▶ [Task inputs]:
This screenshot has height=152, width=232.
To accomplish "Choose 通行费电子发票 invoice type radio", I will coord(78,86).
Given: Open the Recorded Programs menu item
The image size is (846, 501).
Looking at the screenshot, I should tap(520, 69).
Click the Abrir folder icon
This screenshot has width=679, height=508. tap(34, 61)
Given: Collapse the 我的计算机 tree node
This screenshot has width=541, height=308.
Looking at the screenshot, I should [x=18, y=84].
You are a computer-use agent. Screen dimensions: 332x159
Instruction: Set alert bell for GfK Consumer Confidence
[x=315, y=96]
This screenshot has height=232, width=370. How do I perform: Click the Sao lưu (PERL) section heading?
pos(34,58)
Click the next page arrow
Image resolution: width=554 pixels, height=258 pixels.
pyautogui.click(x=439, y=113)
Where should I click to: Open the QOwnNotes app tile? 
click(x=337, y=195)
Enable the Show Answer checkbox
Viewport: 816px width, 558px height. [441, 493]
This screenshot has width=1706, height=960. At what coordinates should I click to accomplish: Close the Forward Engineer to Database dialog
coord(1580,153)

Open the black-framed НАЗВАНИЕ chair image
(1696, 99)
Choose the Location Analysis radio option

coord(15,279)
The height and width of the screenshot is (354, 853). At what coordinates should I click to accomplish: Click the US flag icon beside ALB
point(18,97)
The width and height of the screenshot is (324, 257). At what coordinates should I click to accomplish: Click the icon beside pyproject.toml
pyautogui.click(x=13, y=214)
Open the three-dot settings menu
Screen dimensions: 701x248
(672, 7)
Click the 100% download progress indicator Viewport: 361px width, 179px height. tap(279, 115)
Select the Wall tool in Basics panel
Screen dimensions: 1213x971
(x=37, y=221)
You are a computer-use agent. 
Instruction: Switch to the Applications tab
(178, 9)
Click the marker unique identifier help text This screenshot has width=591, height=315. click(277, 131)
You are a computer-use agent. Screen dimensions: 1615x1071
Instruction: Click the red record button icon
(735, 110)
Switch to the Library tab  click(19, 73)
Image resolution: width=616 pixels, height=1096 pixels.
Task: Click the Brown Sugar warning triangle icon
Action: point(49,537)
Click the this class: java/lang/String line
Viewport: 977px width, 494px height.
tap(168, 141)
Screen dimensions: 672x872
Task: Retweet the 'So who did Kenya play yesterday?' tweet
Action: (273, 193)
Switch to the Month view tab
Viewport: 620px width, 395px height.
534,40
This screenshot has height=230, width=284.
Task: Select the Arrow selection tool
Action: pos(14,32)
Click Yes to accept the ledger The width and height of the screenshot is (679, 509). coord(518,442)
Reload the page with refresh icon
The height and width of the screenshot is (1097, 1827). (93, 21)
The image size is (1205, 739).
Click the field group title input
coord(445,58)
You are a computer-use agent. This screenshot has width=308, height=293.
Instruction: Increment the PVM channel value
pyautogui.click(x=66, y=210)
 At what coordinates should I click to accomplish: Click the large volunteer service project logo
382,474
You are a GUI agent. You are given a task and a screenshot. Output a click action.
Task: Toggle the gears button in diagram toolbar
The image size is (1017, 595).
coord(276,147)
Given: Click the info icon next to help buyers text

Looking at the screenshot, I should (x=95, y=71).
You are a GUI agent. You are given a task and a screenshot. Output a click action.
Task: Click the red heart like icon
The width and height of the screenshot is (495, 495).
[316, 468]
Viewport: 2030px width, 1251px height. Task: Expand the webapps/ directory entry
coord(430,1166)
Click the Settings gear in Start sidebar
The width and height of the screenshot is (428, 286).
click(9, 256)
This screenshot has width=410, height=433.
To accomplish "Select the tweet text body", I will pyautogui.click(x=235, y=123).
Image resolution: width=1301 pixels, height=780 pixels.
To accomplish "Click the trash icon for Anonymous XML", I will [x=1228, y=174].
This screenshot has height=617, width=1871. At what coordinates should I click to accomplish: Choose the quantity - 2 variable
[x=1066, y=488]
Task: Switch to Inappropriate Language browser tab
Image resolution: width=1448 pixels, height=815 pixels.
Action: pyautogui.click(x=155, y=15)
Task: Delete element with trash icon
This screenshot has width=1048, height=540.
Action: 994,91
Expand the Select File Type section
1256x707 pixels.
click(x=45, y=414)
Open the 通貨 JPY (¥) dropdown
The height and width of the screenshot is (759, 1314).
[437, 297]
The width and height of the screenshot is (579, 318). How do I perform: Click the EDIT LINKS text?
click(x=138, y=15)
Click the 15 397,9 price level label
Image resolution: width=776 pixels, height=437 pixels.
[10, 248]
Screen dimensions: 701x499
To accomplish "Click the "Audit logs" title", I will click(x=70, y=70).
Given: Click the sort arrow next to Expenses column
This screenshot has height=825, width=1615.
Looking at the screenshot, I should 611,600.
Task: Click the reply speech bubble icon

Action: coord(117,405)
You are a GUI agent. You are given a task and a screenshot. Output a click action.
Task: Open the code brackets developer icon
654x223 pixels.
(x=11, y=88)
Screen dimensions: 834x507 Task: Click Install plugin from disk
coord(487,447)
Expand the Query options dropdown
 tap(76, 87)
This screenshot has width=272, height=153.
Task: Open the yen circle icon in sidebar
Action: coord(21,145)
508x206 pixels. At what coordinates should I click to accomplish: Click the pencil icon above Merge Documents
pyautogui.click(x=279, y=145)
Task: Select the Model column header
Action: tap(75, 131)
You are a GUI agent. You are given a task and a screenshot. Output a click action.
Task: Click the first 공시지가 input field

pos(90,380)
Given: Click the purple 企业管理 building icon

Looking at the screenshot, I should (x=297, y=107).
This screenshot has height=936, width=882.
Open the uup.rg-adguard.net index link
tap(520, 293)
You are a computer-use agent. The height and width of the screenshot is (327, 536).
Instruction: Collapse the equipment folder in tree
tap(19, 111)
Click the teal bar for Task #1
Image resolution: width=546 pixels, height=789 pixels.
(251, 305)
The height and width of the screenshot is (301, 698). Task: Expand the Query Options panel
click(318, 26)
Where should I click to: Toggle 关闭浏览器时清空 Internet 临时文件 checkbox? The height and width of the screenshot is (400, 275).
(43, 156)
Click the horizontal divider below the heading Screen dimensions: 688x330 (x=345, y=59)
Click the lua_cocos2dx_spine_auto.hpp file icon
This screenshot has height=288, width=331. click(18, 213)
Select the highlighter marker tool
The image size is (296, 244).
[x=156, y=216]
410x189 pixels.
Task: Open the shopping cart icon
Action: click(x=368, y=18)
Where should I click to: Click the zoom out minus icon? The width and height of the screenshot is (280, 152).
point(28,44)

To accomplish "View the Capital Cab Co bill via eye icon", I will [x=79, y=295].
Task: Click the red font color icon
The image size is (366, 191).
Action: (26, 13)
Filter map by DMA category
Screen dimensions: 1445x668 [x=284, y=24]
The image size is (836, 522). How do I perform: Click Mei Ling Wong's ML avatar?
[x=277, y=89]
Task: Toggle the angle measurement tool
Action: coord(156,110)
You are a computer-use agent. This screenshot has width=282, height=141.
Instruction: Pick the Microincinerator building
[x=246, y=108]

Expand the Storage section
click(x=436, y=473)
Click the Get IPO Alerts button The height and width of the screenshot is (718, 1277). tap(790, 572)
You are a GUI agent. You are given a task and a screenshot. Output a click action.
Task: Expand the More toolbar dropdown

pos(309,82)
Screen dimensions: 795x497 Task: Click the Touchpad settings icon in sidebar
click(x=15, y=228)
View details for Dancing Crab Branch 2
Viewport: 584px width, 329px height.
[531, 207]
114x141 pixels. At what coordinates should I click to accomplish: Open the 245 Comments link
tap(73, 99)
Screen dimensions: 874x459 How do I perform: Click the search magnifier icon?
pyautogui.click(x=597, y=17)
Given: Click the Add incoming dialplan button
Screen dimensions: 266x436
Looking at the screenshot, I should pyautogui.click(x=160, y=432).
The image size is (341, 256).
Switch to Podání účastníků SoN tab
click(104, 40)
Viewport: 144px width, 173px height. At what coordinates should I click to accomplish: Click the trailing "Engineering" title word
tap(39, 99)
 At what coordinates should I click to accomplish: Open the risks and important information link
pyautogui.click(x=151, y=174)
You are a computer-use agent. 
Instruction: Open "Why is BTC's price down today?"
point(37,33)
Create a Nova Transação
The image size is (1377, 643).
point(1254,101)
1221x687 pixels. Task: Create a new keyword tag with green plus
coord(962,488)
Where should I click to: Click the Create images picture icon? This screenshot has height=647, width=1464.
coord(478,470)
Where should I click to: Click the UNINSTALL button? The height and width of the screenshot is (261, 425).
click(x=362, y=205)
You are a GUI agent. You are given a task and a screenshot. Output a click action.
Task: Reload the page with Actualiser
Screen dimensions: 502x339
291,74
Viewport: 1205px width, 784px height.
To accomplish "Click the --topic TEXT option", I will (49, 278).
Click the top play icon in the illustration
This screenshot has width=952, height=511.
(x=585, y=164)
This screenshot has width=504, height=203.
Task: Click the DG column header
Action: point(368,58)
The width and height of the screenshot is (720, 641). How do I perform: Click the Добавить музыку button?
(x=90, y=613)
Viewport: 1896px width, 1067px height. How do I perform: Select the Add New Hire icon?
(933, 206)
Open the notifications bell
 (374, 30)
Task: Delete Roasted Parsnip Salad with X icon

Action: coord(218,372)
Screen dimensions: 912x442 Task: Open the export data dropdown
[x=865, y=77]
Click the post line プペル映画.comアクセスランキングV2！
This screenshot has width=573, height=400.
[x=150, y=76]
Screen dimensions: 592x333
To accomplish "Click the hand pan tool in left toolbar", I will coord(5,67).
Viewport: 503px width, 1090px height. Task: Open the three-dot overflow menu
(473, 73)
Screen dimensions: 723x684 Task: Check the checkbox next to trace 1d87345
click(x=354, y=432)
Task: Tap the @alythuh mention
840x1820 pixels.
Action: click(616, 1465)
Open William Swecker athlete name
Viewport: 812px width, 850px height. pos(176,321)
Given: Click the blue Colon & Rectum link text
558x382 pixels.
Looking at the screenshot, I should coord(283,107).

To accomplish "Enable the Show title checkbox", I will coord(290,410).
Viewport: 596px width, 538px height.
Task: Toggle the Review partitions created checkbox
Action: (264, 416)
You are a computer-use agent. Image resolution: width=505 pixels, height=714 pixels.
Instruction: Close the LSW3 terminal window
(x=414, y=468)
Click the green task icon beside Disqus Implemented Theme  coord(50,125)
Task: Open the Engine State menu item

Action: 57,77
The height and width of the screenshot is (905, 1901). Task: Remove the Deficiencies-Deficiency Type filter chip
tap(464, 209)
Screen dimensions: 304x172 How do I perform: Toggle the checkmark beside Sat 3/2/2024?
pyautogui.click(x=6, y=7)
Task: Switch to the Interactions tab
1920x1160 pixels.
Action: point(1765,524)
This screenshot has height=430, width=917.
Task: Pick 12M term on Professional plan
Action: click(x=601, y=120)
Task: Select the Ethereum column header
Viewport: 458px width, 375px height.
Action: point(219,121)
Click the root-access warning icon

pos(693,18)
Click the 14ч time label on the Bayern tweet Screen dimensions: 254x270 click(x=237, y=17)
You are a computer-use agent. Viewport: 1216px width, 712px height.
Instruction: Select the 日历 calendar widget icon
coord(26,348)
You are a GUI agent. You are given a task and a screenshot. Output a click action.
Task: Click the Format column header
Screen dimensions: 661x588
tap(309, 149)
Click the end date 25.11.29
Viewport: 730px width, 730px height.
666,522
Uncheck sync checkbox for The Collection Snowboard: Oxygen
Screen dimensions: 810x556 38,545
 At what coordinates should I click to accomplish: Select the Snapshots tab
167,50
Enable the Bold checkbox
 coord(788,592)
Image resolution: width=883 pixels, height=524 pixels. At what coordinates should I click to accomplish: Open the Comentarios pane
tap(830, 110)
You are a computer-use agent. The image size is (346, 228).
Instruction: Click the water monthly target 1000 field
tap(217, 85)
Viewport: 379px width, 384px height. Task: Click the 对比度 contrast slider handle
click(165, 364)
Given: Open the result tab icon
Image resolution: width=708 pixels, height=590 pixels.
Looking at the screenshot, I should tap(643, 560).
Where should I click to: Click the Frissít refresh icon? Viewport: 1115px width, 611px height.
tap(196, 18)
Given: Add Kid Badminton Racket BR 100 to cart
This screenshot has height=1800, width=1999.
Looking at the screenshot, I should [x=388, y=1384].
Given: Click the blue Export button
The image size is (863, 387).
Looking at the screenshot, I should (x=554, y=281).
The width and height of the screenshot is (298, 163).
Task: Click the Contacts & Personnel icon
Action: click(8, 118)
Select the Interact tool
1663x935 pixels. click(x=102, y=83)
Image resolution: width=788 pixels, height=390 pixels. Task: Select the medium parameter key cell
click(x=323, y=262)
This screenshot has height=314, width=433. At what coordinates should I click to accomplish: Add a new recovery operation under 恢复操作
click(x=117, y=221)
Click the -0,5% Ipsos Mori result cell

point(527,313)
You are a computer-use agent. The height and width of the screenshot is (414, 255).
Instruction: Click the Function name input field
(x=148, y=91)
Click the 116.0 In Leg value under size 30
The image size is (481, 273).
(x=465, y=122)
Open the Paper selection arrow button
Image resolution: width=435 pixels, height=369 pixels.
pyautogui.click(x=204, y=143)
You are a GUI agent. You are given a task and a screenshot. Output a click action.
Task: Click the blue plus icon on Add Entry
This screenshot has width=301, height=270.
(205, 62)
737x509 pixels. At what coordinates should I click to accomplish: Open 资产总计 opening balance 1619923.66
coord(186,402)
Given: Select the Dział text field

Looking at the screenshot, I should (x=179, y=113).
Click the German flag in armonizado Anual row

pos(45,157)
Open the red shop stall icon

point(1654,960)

▶ [What is needed]:
Render the lines from the line with "Task: Click the red font color icon" up to and including the line with "tap(39, 99)" as a Markdown table with the columns Row and Line text. Give each line its own numbered row, and leave out the blank lines.

▶ [The answer]:
| Row | Line text |
|---|---|
| 1 | Task: Click the red font color icon |
| 2 | The image size is (366, 191). |
| 3 | Action: (26, 13) |
| 4 | Filter map by DMA category |
| 5 | Screen dimensions: 1445x668 [x=284, y=24] |
| 6 | The image size is (836, 522). How do I perform: Click Mei Ling Wong's ML avatar? |
| 7 | [x=277, y=89] |
| 8 | Task: Toggle the angle measurement tool |
| 9 | Action: coord(156,110) |
| 10 | You are a computer-use agent. This screenshot has width=282, height=141. |
| 11 | Instruction: Pick the Microincinerator building |
| 12 | [x=246, y=108] |
| 13 | Expand the Storage section |
| 14 | click(x=436, y=473) |
| 15 | Click the Get IPO Alerts button The height and width of the screenshot is (718, 1277). tap(790, 572) |
| 16 | You are a GUI agent. You are given a task and a screenshot. Output a click action. |
| 17 | Task: Expand the More toolbar dropdown |
| 18 | pos(309,82) |
| 19 | Screen dimensions: 795x497 Task: Click the Touchpad settings icon in sidebar |
| 20 | click(x=15, y=228) |
| 21 | View details for Dancing Crab Branch 2 |
| 22 | Viewport: 584px width, 329px height. |
| 23 | [531, 207] |
| 24 | 114x141 pixels. At what coordinates should I click to accomplish: Open the 245 Comments link |
| 25 | tap(73, 99) |
| 26 | Screen dimensions: 874x459 How do I perform: Click the search magnifier icon? |
| 27 | pyautogui.click(x=597, y=17) |
| 28 | Given: Click the Add incoming dialplan button |
| 29 | Screen dimensions: 266x436 |
| 30 | Looking at the screenshot, I should pyautogui.click(x=160, y=432). |
| 31 | The image size is (341, 256). |
| 32 | Switch to Podání účastníků SoN tab |
| 33 | click(104, 40) |
| 34 | Viewport: 144px width, 173px height. At what coordinates should I click to accomplish: Click the trailing "Engineering" title word |
| 35 | tap(39, 99) |